▶ [DESCRIPTION OF THE TASK] Each record that follows must be printed exactly as given.

** PROVIDED RECORDS follows **

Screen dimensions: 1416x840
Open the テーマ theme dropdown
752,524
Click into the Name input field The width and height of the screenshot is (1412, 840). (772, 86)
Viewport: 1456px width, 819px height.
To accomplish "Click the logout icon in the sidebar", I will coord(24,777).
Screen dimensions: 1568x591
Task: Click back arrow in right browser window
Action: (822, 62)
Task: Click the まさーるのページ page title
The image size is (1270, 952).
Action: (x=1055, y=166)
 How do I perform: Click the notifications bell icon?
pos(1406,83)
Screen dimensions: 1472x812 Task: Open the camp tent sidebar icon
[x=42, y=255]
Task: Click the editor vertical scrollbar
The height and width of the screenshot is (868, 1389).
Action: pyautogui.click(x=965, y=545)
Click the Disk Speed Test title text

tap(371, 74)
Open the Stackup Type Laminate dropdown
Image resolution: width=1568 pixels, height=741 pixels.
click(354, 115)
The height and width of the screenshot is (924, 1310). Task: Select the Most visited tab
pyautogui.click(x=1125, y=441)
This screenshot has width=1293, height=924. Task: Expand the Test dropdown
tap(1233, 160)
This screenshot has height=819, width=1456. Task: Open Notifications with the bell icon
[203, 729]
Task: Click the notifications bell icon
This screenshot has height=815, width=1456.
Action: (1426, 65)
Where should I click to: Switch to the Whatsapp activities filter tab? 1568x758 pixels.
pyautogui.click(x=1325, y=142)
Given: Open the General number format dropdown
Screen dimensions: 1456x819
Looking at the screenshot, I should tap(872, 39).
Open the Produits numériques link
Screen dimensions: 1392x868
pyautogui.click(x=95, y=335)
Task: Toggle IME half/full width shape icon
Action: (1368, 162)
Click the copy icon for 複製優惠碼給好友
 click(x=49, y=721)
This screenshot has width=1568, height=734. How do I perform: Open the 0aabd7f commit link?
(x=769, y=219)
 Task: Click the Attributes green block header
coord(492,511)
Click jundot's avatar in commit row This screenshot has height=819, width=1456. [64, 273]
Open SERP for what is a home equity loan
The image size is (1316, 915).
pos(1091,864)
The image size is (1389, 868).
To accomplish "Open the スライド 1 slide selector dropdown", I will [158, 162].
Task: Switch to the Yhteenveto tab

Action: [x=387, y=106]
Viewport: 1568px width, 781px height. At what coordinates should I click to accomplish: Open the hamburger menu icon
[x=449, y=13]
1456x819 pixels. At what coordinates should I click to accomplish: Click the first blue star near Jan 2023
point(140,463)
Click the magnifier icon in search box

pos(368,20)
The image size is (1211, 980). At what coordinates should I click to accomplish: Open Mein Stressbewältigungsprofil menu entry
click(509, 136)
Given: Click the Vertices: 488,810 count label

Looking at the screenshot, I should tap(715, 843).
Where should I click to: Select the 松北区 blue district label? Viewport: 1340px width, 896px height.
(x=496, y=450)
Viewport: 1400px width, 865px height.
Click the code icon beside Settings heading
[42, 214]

** End of PROVIDED RECORDS **

▶ [WORKED SOLUTION]
Screen dimensions: 1416x840
Open the テーマ theme dropdown
752,524
Click into the Name input field The width and height of the screenshot is (1412, 840). (772, 86)
Viewport: 1456px width, 819px height.
To accomplish "Click the logout icon in the sidebar", I will coord(24,777).
Screen dimensions: 1568x591
Task: Click back arrow in right browser window
Action: (822, 62)
Task: Click the まさーるのページ page title
The image size is (1270, 952).
Action: (x=1055, y=166)
 How do I perform: Click the notifications bell icon?
pos(1406,83)
Screen dimensions: 1472x812 Task: Open the camp tent sidebar icon
[x=42, y=255]
Task: Click the editor vertical scrollbar
The height and width of the screenshot is (868, 1389).
Action: pyautogui.click(x=965, y=545)
Click the Disk Speed Test title text

tap(371, 74)
Open the Stackup Type Laminate dropdown
Image resolution: width=1568 pixels, height=741 pixels.
click(354, 115)
The height and width of the screenshot is (924, 1310). Task: Select the Most visited tab
pyautogui.click(x=1125, y=441)
This screenshot has width=1293, height=924. Task: Expand the Test dropdown
tap(1233, 160)
This screenshot has height=819, width=1456. Task: Open Notifications with the bell icon
[203, 729]
Task: Click the notifications bell icon
This screenshot has height=815, width=1456.
Action: (1426, 65)
Where should I click to: Switch to the Whatsapp activities filter tab? 1568x758 pixels.
pyautogui.click(x=1325, y=142)
Given: Open the General number format dropdown
Screen dimensions: 1456x819
Looking at the screenshot, I should tap(872, 39).
Open the Produits numériques link
Screen dimensions: 1392x868
pyautogui.click(x=95, y=335)
Task: Toggle IME half/full width shape icon
Action: (1368, 162)
Click the copy icon for 複製優惠碼給好友
 click(x=49, y=721)
This screenshot has width=1568, height=734. How do I perform: Open the 0aabd7f commit link?
(x=769, y=219)
 Task: Click the Attributes green block header
coord(492,511)
Click jundot's avatar in commit row This screenshot has height=819, width=1456. [64, 273]
Open SERP for what is a home equity loan
The image size is (1316, 915).
pos(1091,864)
The image size is (1389, 868).
To accomplish "Open the スライド 1 slide selector dropdown", I will [158, 162].
Task: Switch to the Yhteenveto tab

Action: [x=387, y=106]
Viewport: 1568px width, 781px height. At what coordinates should I click to accomplish: Open the hamburger menu icon
[x=449, y=13]
1456x819 pixels. At what coordinates should I click to accomplish: Click the first blue star near Jan 2023
point(140,463)
Click the magnifier icon in search box

pos(368,20)
The image size is (1211, 980). At what coordinates should I click to accomplish: Open Mein Stressbewältigungsprofil menu entry
click(509, 136)
Given: Click the Vertices: 488,810 count label

Looking at the screenshot, I should tap(715, 843).
Where should I click to: Select the 松北区 blue district label? Viewport: 1340px width, 896px height.
(x=496, y=450)
Viewport: 1400px width, 865px height.
Click the code icon beside Settings heading
[42, 214]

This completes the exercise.